Em Assembleia Geral realizada esta quinta-feira, em Lisboa, a associação aprovou o Relatório do Conselho Diretor e as contas do último exercício, bem como o Plano de Atividades e Orçamento para o próximo ano. Segundo a ARAC, o setor está a ser fortemente influenciado pela “transição energética, pela digitalização crescente, pelo aumento dos custos operacionais e pela necessidade de adaptação a novas exigências regulatórias e fiscais”.
Entre os principais desafios, a associação destaca a integração progressiva de veículos elétricos e híbridos nas frotas, o aumento do custo dos veículos e das condições de financiamento, bem como a adaptação a novos modelos de utilização do automóvel, “cada vez mais assentes em soluções flexíveis de mobilidade”.
A transição energética é apontada como um dos fatores de maior impacto, obrigando as empresas a repensar os seus modelos operacionais. A ARAC sublinha que esta evolução deve ser acompanhada por “condições adequadas”, designadamente ao nível das infraestruturas de carregamento, dos incentivos ao investimento e da sustentabilidade económica das empresas.
Também a digitalização é identificada como um vetor estratégico, permitindo “ganhos de eficiência, redução de custos e melhoria da qualidade do serviço”, sendo que a associação defende a “simplificação administrativa” e a modernização dos sistemas públicos.
No plano fiscal, a ARAC considera que o atual enquadramento continua a penalizar a competitividade das empresas, referindo que persistem “distorções” face a outros mercados europeus. Nesse sentido, afirma que continuará a intervir junto das entidades competentes para promover “um sistema mais equilibrado e adequado à realidade do setor”.
A nível europeu, a associação acompanhará iniciativas legislativas com impacto na atividade, nomeadamente no aluguer transfronteiriço de veículos, alertando para “os potenciais riscos que determinadas soluções poderão representar para as empresas nacionais e para a receita fiscal do Estado”.
O combate ao aluguer ilegal de veículos sem condutor mantém-se igualmente como prioridade, com a ARAC a defender “o reforço da fiscalização e a promoção de um mercado mais transparente, regulado e concorrencial”.

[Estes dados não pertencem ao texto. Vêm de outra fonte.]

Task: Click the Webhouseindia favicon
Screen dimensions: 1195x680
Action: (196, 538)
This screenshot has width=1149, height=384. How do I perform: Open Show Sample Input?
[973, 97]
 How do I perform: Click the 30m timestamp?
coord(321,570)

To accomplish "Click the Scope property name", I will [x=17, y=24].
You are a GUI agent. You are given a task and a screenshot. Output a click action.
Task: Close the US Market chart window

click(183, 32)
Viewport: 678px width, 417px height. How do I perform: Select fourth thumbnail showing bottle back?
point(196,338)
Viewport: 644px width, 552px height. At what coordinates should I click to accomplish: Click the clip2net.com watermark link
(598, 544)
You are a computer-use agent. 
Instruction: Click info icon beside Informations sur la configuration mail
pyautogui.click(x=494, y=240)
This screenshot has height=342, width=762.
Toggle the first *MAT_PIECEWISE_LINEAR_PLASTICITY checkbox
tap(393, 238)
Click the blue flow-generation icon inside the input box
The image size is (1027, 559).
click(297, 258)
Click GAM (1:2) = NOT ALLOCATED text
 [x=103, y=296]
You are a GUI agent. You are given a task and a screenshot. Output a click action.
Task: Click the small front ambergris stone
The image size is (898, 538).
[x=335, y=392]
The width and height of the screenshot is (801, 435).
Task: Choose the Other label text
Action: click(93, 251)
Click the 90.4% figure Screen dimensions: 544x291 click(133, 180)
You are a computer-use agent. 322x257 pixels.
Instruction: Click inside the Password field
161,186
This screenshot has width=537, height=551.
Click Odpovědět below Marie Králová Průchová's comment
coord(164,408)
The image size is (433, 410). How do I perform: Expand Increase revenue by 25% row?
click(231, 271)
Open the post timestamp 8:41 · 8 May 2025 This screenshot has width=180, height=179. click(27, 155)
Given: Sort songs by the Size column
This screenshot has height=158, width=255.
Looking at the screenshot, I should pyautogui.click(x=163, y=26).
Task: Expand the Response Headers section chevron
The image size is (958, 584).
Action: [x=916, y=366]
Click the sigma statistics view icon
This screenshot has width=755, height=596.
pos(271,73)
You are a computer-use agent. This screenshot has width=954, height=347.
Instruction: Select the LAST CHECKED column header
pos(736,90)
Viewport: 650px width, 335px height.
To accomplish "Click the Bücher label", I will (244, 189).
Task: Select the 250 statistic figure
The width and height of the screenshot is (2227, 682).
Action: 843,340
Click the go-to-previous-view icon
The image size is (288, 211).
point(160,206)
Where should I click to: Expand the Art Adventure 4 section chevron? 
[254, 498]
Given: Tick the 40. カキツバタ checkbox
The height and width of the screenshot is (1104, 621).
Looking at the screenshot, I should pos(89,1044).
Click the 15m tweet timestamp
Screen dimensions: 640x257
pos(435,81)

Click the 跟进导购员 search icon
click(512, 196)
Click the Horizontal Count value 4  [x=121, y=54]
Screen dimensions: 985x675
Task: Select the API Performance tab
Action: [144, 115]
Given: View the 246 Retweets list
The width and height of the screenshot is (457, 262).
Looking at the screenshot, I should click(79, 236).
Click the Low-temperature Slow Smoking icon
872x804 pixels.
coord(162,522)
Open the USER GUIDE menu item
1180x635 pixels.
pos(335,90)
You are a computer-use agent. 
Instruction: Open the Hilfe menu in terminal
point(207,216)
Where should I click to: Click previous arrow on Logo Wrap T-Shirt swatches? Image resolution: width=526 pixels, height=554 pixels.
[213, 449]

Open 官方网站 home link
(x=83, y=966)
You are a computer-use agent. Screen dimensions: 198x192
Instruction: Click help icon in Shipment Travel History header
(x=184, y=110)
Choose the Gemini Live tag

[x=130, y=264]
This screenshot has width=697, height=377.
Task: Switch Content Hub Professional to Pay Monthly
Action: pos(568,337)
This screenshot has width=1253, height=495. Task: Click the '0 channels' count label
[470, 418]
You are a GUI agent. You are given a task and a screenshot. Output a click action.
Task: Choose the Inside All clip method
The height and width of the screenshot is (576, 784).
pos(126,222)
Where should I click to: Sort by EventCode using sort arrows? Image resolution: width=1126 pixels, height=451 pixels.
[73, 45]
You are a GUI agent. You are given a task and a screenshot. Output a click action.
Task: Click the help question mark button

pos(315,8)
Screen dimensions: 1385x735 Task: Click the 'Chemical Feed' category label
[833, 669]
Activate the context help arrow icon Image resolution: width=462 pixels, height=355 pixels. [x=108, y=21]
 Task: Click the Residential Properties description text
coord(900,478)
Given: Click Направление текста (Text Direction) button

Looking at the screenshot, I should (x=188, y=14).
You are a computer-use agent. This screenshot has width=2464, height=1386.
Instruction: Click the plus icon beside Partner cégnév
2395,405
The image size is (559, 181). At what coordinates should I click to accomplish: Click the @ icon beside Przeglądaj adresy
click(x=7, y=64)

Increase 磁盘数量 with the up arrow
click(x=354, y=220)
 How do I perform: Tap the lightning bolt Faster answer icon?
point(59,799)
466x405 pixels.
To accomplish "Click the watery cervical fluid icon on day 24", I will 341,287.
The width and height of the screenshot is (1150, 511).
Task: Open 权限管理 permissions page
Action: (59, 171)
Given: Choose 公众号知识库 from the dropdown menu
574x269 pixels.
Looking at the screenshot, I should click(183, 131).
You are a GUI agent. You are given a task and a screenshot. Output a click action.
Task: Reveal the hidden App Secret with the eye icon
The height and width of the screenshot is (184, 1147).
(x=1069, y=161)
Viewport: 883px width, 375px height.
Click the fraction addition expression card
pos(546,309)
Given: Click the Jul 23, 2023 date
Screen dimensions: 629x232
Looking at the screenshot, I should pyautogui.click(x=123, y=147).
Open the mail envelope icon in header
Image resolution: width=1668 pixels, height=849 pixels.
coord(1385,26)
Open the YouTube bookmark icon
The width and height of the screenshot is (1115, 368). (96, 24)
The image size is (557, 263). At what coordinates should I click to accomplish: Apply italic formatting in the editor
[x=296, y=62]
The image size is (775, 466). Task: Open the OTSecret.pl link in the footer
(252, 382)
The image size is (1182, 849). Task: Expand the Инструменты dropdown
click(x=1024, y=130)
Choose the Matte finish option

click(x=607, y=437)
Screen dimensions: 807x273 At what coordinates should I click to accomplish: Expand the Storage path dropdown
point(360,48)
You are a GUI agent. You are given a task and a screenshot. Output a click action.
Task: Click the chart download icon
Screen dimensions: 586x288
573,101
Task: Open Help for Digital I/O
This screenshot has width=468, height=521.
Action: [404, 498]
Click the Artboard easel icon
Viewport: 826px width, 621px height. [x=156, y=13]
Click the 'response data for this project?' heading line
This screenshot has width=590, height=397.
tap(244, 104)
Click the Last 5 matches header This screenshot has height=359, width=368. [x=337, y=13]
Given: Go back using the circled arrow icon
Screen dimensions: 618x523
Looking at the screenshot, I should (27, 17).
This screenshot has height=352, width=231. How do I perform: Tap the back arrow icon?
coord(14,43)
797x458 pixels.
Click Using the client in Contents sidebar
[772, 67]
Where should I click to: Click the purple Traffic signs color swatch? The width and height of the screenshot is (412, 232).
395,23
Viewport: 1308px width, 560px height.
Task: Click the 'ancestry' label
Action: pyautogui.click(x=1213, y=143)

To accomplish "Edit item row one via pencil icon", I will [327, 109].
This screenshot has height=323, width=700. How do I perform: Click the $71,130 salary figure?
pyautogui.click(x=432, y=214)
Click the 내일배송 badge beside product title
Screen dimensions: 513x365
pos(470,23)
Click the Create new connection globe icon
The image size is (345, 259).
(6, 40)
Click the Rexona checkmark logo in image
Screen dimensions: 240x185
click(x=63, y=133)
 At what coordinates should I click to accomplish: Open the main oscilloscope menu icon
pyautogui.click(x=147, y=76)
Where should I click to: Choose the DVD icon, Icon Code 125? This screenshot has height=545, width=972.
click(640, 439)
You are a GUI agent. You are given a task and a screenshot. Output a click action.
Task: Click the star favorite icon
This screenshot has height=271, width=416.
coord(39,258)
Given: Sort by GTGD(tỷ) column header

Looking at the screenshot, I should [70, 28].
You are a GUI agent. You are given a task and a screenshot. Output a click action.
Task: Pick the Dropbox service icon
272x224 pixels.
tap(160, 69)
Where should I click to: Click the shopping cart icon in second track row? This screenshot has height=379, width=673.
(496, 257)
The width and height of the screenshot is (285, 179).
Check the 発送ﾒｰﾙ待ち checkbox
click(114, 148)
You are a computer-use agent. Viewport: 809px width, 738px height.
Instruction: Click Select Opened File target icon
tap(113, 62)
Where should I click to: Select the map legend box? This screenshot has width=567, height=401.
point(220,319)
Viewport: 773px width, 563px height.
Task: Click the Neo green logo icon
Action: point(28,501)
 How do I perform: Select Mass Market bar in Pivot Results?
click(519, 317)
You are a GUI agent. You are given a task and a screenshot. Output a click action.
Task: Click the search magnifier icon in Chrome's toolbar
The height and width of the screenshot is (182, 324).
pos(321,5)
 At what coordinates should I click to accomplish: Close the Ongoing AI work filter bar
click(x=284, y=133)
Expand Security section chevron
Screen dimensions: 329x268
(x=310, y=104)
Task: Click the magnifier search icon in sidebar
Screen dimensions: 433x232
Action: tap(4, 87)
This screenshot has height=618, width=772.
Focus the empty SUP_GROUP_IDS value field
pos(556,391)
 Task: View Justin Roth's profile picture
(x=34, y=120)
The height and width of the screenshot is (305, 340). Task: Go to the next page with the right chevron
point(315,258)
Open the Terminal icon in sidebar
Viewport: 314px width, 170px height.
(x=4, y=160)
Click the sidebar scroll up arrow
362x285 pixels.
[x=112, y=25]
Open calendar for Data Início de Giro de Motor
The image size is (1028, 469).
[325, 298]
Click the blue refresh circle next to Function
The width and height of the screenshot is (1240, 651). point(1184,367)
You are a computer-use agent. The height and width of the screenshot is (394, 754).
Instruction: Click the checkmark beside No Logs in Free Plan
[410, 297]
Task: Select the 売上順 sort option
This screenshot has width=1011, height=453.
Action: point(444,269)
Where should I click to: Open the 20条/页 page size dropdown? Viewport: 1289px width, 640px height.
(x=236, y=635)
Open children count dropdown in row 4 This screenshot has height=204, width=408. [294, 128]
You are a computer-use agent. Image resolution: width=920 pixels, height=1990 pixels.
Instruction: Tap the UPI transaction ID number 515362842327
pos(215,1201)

Para 2026, a associação definiu como prioridades o reforço da representação institucional, o acompanhamento da evolução legislativa e fiscal e o apoio técnico às empresas. A ARAC pretende ainda “promover o debate sobre mobilidade e inovação” e valorizar o contributo económico do setor, sublinhando que o objetivo passa por “continuar a garantir a mobilidade livre, sustentável e competitiva no nosso país”.
Entre as iniciativas previstas estão o reforço de parcerias institucionais, a promoção de medidas de apoio ao investimento e à descarbonização das frotas, bem como o desenvolvimento de novos serviços para os associados. A associação prevê ainda a realização da VII Convenção Nacional e a continuidade do trabalho do Observatório Económico, considerado “essencial para o acompanhamento da atividade e para a fundamentação da sua intervenção institucional”.